Kol leaned forward, a delighted look on his face. “Now, why would I do that? After all, I think it’s well past time for some quality father-son time, don’t you agree?”

“I am not your son,” Andrian snarled, his own shadows pushing against his skin. They cowered in Kol’s presence, unwilling to spill forth, but gods fucking damnit, Andrian would make them obey.

They were the embodiment of this cursed life he now led; the least they could fucking do was help him out from time to time.

Kol’s eyes still twinkled, but just as he opened his mouth, a figure appeared behind the high back of his chair. A middle-aged woman, muted, gray-streaked blonde hair coiled high atop her head in a perfect nest, snow-white robes pristine and clinging to her form.

Andrian could hardly keep the flash of disgusted loathing from his face as Ksee slinked her way beside Kol, lashes fluttering.

He definitely couldn’t hide his revulsion when she leaned into Kol, molding her body to his side.

“Having fun, Your Excellency?” Ksee purred, hand winding around Kol’s shoulders.

Something flashed in Kol’s eyes, unreadably fleeting.
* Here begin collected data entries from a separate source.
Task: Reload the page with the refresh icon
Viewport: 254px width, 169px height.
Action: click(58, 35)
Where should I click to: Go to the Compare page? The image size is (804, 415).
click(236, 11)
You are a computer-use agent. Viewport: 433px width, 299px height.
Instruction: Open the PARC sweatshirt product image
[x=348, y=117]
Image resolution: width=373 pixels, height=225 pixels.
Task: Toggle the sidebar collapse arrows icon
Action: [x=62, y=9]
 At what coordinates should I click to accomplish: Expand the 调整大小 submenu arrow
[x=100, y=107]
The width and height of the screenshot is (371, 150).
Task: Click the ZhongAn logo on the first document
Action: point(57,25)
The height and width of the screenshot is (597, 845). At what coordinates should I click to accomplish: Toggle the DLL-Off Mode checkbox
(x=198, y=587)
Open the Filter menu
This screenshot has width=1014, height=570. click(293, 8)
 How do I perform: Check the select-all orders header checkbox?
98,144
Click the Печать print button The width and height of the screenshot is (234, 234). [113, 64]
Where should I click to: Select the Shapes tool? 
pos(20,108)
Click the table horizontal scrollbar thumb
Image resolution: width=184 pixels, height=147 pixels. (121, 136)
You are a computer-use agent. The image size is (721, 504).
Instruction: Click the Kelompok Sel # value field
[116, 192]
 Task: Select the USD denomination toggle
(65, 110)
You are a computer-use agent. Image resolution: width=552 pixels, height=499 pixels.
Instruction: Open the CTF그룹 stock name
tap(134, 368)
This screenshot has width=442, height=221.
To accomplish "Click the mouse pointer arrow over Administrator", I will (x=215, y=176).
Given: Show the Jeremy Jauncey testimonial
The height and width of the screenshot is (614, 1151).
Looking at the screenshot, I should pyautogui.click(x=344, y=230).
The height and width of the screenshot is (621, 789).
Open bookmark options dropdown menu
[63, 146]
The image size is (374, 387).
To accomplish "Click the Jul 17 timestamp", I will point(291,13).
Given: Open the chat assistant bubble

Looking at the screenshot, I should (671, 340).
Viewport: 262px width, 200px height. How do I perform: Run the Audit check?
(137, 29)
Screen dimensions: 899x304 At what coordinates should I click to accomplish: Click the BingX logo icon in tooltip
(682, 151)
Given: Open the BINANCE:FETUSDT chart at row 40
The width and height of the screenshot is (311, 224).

He turned his sharp grin up to the priestess, hand smoothly sliding around her body and grabbing the flesh of her rear.

Andrian gagged. “Traitorous bitch,” he seethed.

The hall fell silent. Even Lord Cordaro’s heavy, strained breathing halted.

Ksee glared at him down the thin bridge of her nose, flames dancing in her eyes. “How dare you, you miserable little letch—”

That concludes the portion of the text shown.